Today started off as has been the norm for the past week or so – got to the Library slightly late, dug into some e-mails, and the cracked open some books to start my research for the day. I also began double-checking for holes in the outline for my essay, and sure enough – I had overlooked a big one. I had neglected to include the establishment of the Law school (then called the school of Law and Police) at William and Mary, with his good friend and mentor George Wythe as its first professor. This is essential, as it shows that FINALLY Jefferson had gotten some sort of improvement into the College. Awesome. So I dove into the TJPortal in search of further information, and found practically nothing. I had tried JSTOR, and I had already read the articles of interest that they had to offer.

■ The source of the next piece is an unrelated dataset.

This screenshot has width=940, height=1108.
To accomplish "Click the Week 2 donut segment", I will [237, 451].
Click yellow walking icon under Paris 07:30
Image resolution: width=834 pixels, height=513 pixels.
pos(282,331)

Then it hit me – perhaps I should try the Princeton volumes of TJ’s papers. Jefferson said it himself somewhere (I remember reading it at some point…but I can’t remember where… the researcher’s dilemma :P) that his biography was contained within his letters, so into the volumes I went. So far, I’ve only found a letter to a Mr. James Madison singing the praises of what George Wythe was doing with  the law school. Based on what Jefferson had written, it seems like there were quite a few debates and mock trials taking place with lots of participation by the students and other Williamsburgians. Sounds pretty sweet.  However, I then had read somewhere (Gah!) that Wythe had later left his post, as the College was once again brewing with mischievous behavior in both the faculty and the students. A sad ending to something that had so much promise… 😥

I am now sitting here still doing my research, and hopefully I’ll find more tasty tidbits for posting by the time my day at the Library is over. So that’s all for now, more to come later! : )


July 30, 2009 at 3:29 pm Leave a comment

Doing Some Hardcore Research at UVa.

Last Thursday, I was flipping through a few of my sources looking for more tasty tidbits to include in my time line when I stumbled across a footnote in H.S. Randall’s biography of TJ that pointed to a memoir written by his grandson, Thomas Jefferson Randolph. This had instantaneously sparked my curiosity, as TJ Randolph was to some extent raised by ol’ grandpa TJ back in the day.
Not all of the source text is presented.